> _Work item_
Write out exactly the lines running from the one with "Task: Open the Datei menu" to the end of the data, including both of those lines and excluding pictures.
· · · · · · ·
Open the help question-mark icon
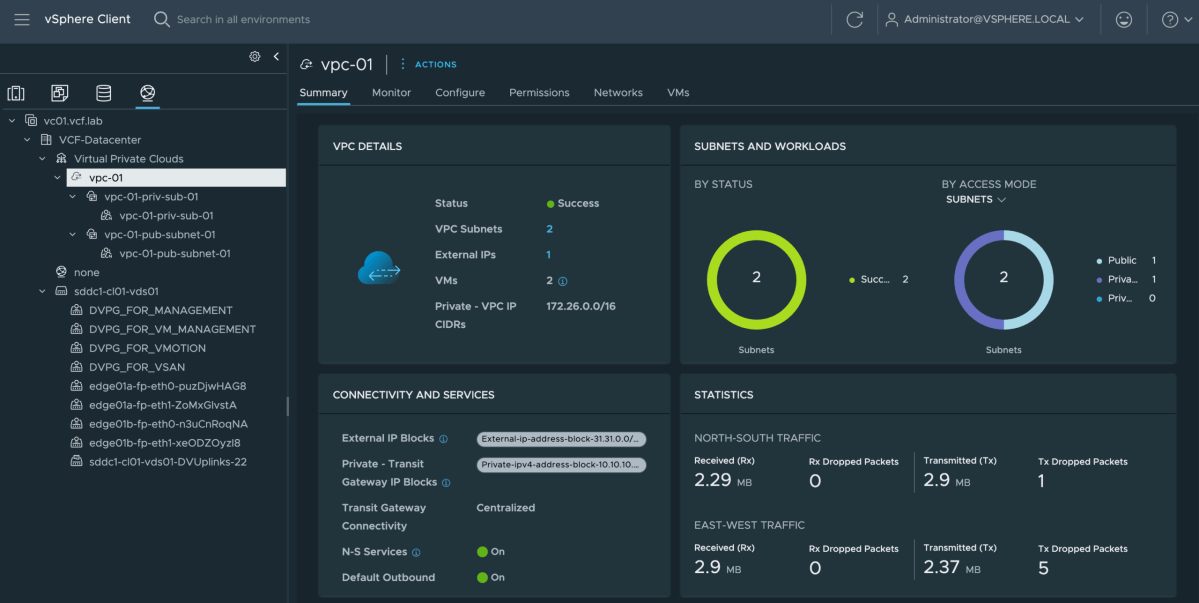Image resolution: width=1199 pixels, height=603 pixels. [x=1170, y=19]
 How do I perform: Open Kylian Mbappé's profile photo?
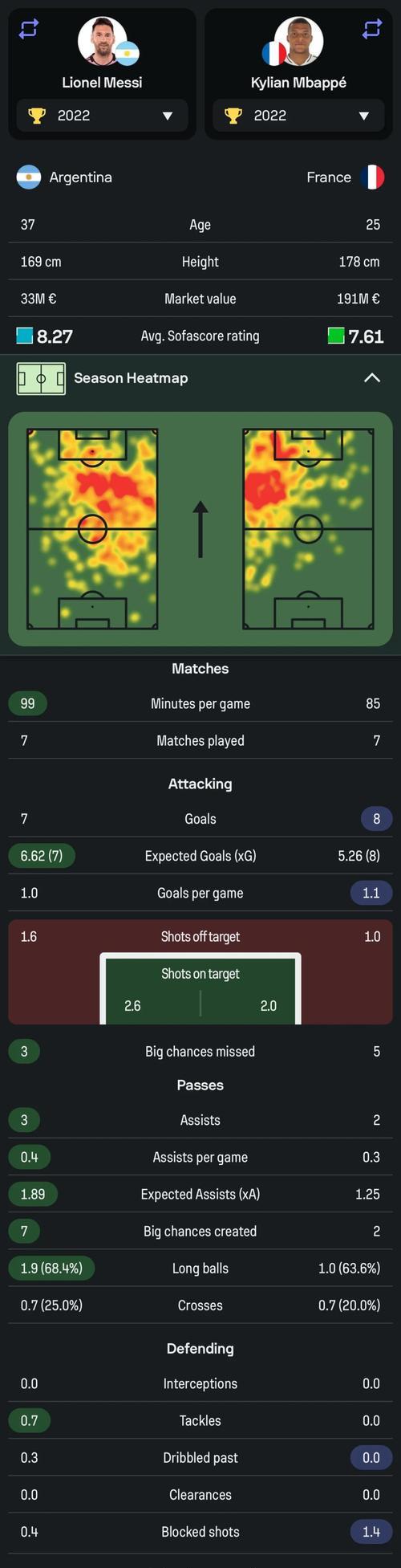pyautogui.click(x=298, y=42)
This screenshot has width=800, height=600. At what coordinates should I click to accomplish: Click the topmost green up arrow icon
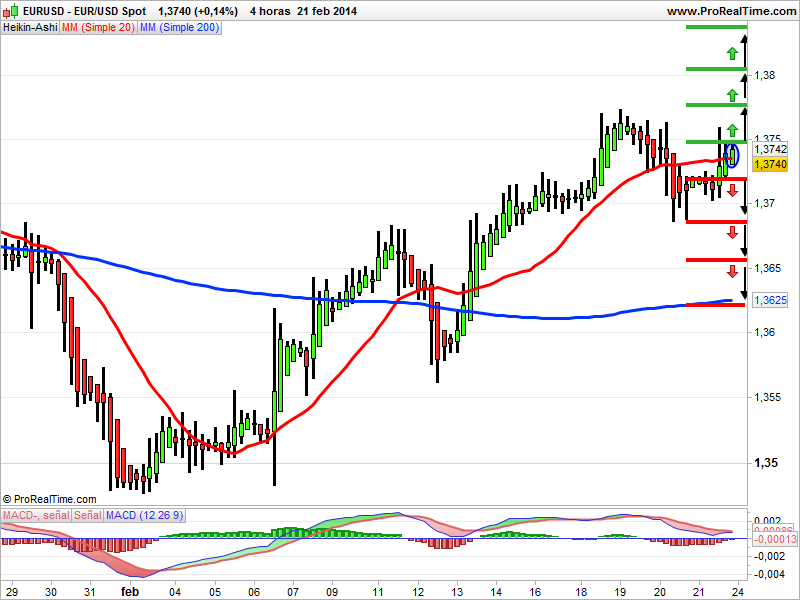[731, 53]
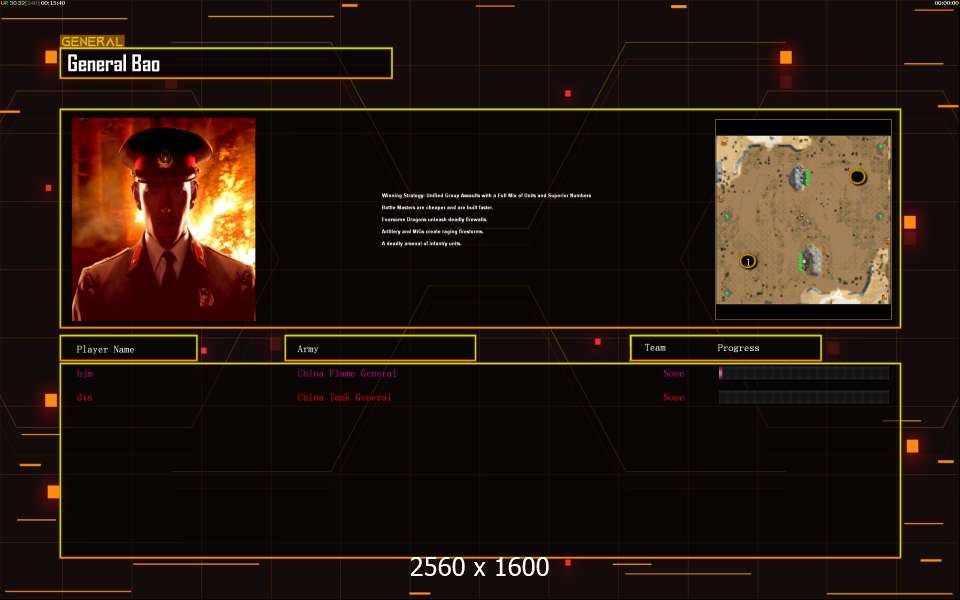The image size is (960, 600).
Task: Click the GENERAL label above the name
Action: 92,42
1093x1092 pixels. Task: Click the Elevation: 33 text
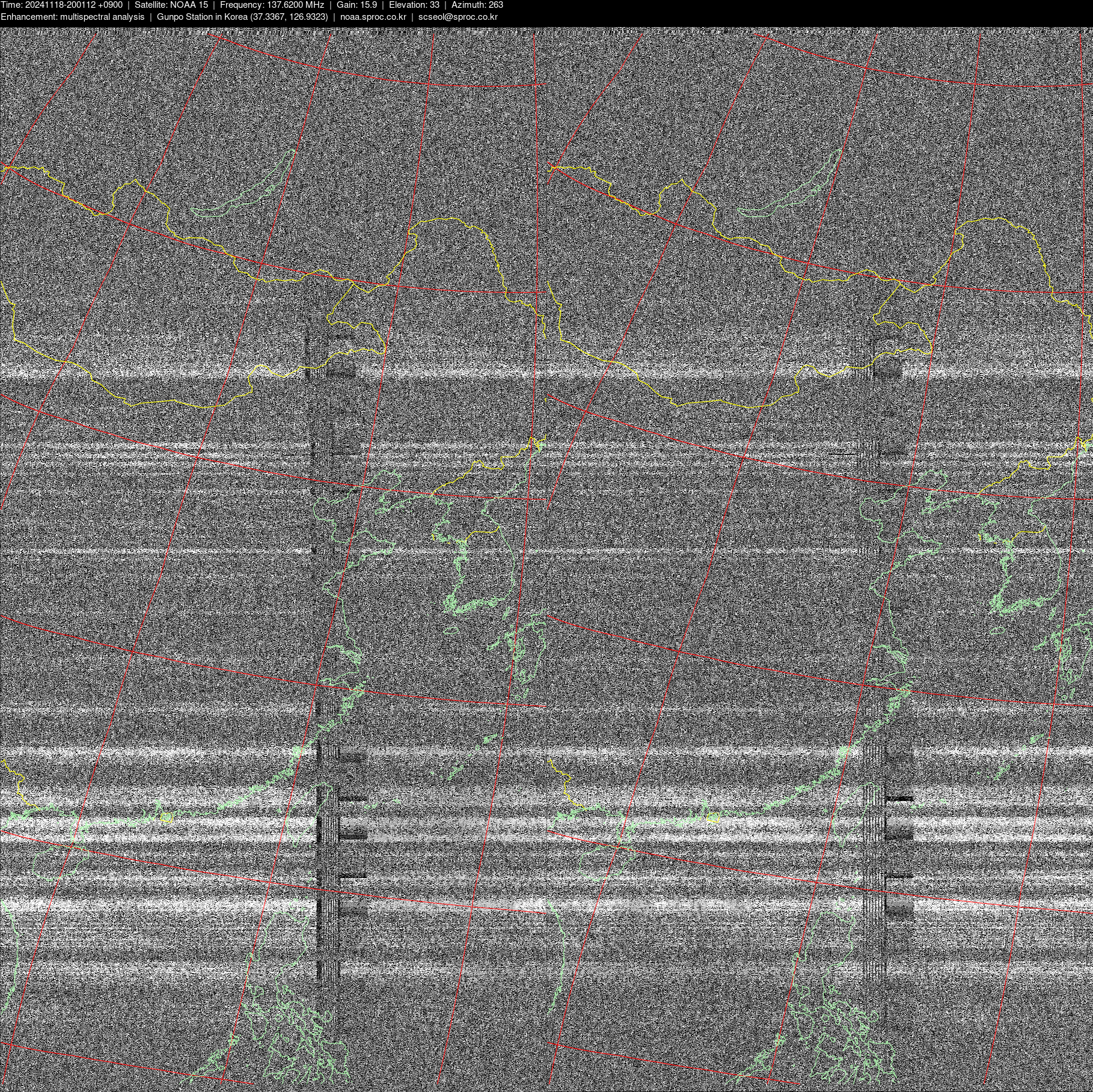[x=414, y=5]
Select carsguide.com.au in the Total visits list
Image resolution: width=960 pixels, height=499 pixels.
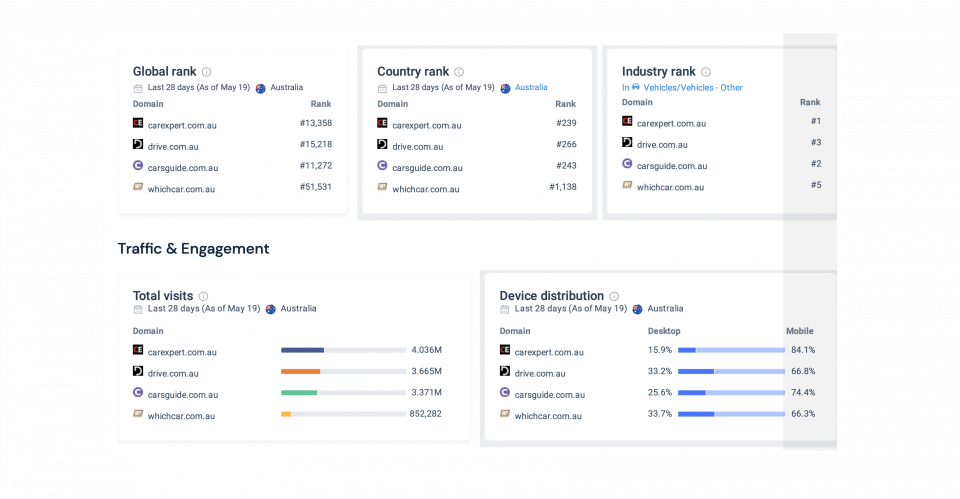tap(182, 395)
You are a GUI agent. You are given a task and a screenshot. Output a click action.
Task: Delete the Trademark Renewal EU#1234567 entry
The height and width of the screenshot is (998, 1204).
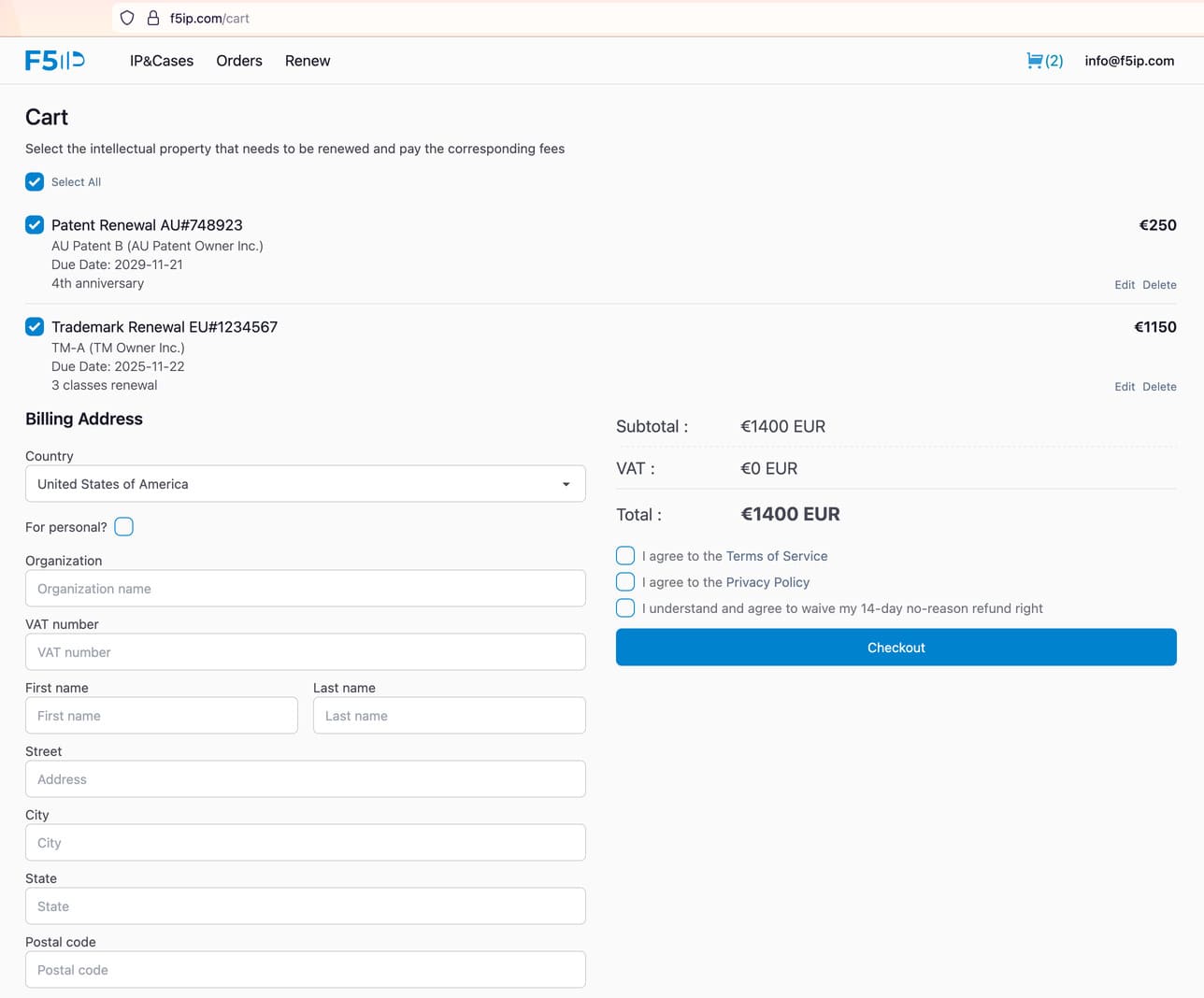1159,386
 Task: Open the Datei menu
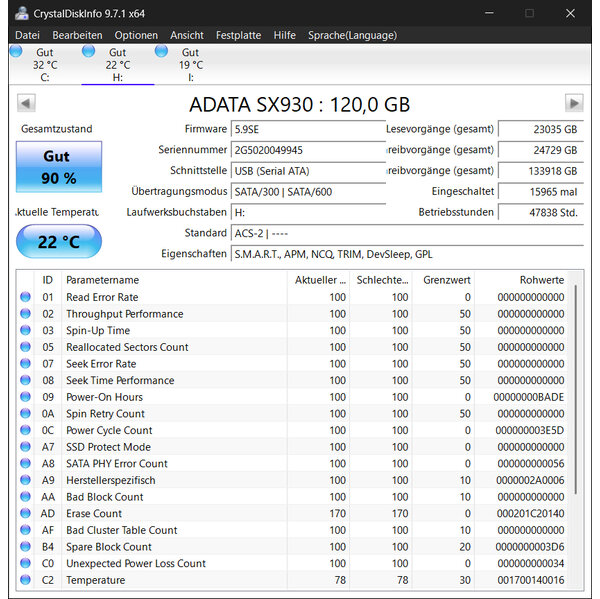coord(27,35)
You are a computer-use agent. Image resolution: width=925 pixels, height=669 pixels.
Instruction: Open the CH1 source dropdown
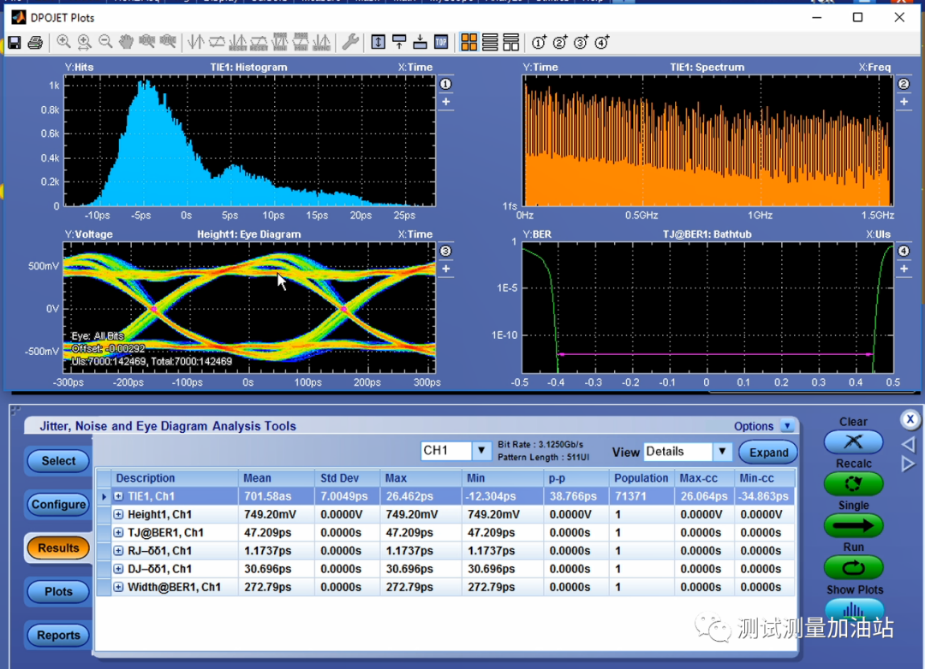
· · · · · · ·
> _Answer area_
 Task: Open the Datei menu
coord(27,35)
You are a computer-use agent. Image resolution: width=925 pixels, height=669 pixels.
Instruction: Open the CH1 source dropdown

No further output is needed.